- **Data to process**:
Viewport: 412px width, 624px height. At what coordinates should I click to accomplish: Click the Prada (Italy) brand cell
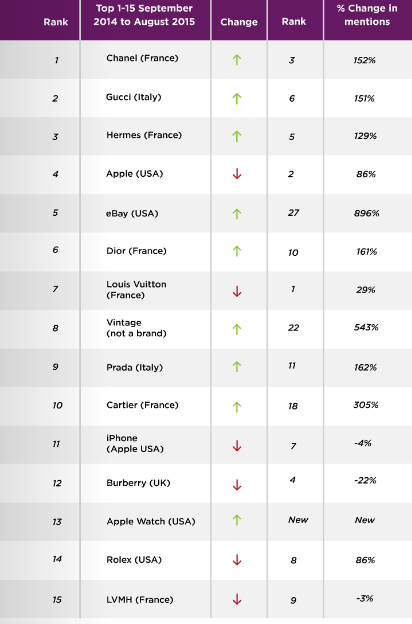[x=135, y=367]
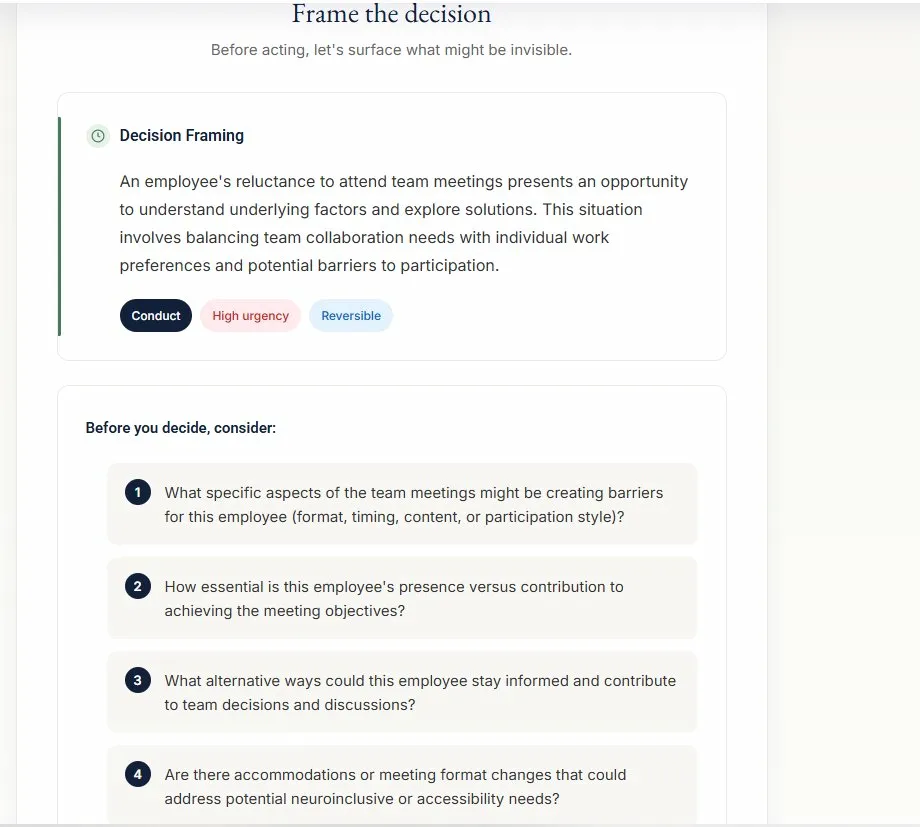This screenshot has height=827, width=920.
Task: Click the Conduct category tag
Action: coord(156,316)
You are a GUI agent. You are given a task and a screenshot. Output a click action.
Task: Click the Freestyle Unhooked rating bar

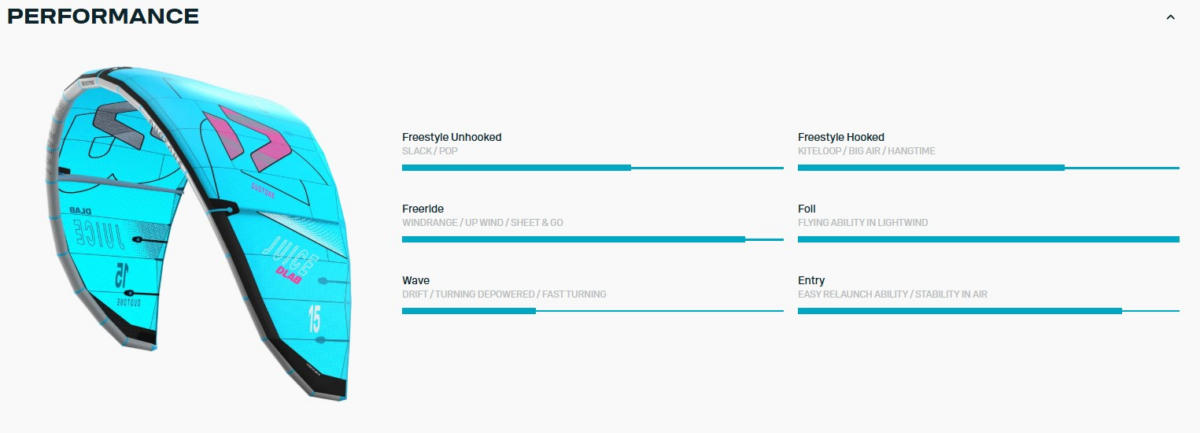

- **Exercise**: Retype every record as it stands. None of the pictures should appear.

- **Written solution**:
Viewport: 412px width, 624px height. At what coordinates should I click to accomplish: Click the Prada (Italy) brand cell
[x=135, y=367]
This screenshot has height=827, width=920.
Task: Click the Conduct category tag
Action: coord(156,316)
You are a GUI agent. You are given a task and a screenshot. Output a click action.
Task: Click the Freestyle Unhooked rating bar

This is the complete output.